Vielleicht bringt die sich ja noch nen Türken mit. Die will ja unbedingt heiraten ! „Das würde ich ihr aber gönnen,!“ versuche ich einzulenken, werde aber im nächsten Moment eines Besseren belehrt. „Die hatte ja schon mal einen Türken geheiratet, das hat nur 3 Monate gedauert. Der hat nur auf ihre Kosten gelebt. Und tun sie sich mal vorstellen, die tut noch ein paar Kinder kriegen mit dem. Das Geschrei hier im Haus! Na, vielleicht erlebe ich das ja nicht mehr ! Mir reicht das schon hier überall in der Nachbarschaft!“.

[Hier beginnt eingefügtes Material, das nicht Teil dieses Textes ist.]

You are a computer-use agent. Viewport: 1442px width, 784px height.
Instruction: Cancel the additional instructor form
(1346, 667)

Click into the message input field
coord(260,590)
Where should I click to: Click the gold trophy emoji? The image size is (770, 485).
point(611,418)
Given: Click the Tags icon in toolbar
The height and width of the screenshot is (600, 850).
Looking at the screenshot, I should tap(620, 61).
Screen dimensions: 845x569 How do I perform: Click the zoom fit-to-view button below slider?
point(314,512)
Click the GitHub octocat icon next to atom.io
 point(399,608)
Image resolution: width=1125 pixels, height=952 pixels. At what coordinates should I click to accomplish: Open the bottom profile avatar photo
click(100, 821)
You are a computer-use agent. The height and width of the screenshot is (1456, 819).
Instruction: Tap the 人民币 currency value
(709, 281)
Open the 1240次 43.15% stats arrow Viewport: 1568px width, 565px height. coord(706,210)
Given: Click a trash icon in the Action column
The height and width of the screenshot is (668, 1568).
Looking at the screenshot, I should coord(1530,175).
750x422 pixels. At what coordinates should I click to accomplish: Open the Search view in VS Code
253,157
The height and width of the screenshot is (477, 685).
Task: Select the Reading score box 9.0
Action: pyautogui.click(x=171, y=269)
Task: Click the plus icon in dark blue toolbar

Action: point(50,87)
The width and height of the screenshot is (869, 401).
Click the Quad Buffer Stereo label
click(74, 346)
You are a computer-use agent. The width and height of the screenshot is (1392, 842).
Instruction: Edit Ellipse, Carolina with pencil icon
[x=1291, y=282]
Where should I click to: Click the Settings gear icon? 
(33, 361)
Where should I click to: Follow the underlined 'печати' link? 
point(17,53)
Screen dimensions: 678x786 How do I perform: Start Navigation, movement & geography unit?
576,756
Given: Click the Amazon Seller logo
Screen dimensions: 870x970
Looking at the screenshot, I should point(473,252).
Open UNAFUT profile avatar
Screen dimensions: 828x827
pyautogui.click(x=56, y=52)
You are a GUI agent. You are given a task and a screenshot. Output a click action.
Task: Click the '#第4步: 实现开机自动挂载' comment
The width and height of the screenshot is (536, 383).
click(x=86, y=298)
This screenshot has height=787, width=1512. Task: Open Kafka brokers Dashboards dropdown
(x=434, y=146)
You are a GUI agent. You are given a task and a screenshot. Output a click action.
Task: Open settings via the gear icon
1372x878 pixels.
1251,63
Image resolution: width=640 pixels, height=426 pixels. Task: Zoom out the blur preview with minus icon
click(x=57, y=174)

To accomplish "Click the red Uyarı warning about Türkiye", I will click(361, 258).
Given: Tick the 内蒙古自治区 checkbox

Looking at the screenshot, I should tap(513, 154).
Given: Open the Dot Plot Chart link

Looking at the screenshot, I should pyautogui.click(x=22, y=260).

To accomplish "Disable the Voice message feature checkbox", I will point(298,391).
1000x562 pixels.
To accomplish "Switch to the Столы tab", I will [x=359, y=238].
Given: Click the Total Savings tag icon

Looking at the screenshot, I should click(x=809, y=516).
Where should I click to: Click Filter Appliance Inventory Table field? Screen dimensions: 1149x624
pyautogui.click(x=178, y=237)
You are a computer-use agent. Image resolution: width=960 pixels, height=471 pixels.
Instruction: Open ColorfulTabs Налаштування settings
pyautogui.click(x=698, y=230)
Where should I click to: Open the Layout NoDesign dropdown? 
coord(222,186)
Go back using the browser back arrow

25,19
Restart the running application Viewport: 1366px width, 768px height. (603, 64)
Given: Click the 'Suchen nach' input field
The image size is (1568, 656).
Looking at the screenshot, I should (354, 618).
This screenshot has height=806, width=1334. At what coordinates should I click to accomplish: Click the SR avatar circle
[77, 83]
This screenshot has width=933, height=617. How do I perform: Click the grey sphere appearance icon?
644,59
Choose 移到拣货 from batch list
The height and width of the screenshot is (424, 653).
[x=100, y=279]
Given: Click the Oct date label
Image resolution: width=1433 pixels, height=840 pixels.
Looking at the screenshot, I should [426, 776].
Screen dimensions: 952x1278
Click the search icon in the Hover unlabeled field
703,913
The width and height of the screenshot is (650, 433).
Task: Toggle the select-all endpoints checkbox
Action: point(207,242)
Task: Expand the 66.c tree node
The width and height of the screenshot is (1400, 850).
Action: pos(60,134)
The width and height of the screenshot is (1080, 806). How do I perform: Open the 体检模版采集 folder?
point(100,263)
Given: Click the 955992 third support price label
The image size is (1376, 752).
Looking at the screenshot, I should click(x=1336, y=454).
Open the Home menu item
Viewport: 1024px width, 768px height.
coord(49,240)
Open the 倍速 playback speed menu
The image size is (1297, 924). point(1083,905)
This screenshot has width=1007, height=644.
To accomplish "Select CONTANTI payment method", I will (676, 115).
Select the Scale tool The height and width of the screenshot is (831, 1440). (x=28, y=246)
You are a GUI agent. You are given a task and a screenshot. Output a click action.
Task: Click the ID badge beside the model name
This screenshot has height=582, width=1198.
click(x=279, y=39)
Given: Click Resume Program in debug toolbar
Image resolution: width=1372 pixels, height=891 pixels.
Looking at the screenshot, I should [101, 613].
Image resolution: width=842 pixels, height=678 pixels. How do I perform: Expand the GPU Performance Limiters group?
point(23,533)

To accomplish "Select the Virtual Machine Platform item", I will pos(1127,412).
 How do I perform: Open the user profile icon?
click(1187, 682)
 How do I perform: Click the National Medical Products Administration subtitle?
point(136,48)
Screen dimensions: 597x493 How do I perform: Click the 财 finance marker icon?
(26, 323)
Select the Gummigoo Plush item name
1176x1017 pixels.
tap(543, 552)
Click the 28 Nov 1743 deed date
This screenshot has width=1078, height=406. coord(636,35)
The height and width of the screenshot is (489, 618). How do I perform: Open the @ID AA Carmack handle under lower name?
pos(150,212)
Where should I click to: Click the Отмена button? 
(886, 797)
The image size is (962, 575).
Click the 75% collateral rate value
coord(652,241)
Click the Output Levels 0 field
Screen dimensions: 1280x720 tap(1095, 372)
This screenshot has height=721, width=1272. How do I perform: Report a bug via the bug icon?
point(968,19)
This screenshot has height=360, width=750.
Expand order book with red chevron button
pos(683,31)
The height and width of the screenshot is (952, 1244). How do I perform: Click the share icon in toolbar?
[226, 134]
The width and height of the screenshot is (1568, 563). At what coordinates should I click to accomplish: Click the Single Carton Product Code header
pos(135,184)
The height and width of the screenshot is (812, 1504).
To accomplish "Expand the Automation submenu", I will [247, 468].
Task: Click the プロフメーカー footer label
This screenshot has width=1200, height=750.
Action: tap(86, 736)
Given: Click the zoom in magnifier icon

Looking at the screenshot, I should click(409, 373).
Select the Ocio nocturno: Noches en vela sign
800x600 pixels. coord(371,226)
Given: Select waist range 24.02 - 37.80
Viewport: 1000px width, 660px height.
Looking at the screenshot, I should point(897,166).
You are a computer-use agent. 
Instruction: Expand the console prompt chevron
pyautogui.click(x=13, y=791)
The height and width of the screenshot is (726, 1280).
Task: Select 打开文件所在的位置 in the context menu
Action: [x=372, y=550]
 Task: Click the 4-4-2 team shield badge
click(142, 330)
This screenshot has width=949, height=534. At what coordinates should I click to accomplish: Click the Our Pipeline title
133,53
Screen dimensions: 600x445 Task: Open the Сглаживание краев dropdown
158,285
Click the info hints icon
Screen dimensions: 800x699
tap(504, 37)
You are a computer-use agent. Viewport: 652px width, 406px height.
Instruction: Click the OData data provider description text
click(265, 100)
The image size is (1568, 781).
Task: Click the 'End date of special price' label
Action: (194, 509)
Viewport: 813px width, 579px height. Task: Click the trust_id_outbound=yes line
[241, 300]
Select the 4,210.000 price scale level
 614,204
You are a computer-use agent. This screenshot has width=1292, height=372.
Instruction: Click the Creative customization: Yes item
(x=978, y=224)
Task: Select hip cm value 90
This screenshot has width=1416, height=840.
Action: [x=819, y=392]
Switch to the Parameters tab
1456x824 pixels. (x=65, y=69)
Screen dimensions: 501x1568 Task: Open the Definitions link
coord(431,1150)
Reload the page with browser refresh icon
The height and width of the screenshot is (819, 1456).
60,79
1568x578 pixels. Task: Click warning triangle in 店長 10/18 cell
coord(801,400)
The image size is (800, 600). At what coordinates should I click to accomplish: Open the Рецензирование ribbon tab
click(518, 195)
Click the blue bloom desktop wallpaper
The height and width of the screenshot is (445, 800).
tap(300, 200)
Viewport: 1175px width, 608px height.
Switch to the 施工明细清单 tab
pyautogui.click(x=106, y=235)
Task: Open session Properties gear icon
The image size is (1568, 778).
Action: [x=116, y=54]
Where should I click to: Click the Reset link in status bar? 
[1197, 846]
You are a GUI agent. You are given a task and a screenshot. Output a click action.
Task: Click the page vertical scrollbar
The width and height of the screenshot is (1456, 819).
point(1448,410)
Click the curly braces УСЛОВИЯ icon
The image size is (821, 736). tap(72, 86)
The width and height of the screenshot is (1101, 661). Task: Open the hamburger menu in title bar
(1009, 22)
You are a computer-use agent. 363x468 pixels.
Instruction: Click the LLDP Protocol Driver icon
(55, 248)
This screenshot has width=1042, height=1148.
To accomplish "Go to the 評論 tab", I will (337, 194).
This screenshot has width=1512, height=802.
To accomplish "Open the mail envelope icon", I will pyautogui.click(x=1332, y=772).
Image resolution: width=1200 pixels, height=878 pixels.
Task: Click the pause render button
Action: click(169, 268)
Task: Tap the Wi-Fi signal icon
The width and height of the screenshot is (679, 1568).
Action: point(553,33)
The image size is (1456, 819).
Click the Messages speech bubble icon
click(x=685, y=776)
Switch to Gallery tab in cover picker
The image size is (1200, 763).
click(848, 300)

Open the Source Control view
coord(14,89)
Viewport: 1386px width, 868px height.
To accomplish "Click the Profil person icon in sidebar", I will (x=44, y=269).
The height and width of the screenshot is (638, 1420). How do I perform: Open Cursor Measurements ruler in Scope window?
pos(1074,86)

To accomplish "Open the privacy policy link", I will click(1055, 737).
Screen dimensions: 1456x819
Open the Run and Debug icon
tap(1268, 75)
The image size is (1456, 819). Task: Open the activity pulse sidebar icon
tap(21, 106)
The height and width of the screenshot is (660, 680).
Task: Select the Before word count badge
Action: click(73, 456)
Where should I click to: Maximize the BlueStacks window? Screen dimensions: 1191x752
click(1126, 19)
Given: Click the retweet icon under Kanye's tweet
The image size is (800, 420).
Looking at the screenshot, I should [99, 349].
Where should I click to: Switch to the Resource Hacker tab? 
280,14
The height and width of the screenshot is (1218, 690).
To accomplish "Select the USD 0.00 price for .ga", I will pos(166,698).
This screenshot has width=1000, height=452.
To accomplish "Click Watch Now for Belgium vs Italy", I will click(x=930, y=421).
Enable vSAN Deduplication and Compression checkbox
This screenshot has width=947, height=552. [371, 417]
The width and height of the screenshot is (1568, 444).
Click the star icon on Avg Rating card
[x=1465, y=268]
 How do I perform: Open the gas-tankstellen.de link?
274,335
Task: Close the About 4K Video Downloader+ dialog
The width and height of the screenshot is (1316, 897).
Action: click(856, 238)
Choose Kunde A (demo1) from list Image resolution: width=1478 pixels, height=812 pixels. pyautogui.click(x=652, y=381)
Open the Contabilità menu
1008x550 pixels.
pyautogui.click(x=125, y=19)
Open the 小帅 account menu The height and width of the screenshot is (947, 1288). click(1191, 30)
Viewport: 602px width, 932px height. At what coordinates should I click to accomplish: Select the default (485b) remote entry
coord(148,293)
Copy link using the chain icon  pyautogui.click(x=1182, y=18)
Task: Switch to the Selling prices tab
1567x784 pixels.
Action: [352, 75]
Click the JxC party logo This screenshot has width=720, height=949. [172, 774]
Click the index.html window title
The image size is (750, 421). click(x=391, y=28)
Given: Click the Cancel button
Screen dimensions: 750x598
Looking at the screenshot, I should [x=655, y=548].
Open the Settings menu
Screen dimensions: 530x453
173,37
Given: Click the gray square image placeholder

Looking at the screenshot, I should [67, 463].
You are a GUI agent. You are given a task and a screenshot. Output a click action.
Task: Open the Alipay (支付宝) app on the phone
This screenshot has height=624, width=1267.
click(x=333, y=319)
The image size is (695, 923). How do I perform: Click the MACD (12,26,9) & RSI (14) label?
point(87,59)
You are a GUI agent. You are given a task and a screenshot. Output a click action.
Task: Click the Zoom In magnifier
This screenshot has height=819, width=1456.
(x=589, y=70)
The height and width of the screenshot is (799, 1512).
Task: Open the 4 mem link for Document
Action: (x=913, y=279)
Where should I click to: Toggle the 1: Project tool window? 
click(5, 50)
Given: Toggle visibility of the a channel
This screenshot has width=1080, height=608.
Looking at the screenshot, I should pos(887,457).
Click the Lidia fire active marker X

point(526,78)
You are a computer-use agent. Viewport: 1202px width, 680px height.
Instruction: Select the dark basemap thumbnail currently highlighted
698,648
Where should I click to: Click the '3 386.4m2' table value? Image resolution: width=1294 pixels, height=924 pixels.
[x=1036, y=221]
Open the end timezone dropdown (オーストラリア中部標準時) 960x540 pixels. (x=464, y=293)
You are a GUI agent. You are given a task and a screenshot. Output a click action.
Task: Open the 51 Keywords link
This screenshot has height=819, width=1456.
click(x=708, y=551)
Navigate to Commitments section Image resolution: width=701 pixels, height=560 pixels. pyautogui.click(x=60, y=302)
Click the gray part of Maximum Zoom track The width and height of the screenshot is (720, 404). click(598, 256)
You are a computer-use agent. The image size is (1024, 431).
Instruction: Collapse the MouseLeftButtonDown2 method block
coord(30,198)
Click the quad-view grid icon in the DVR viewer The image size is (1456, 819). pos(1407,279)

Ich beeile mich, ihr zu versichern, dass sie mit ihrer Kondition mindestens 100 Jahre alt wird, was sie mit einem Strahlen quittiert.

Zum Glück klingelt in diesem Moment das Telefon bei mir und mit einer Entschuldigung kann ich mich erleichtert in meine Wohnung zurückziehen mit dem Versprechen später weiter reden zu können. Enttäuschung macht sich in ihrem Gesicht breit

Aber morgen ist ja auch noch ein Tag.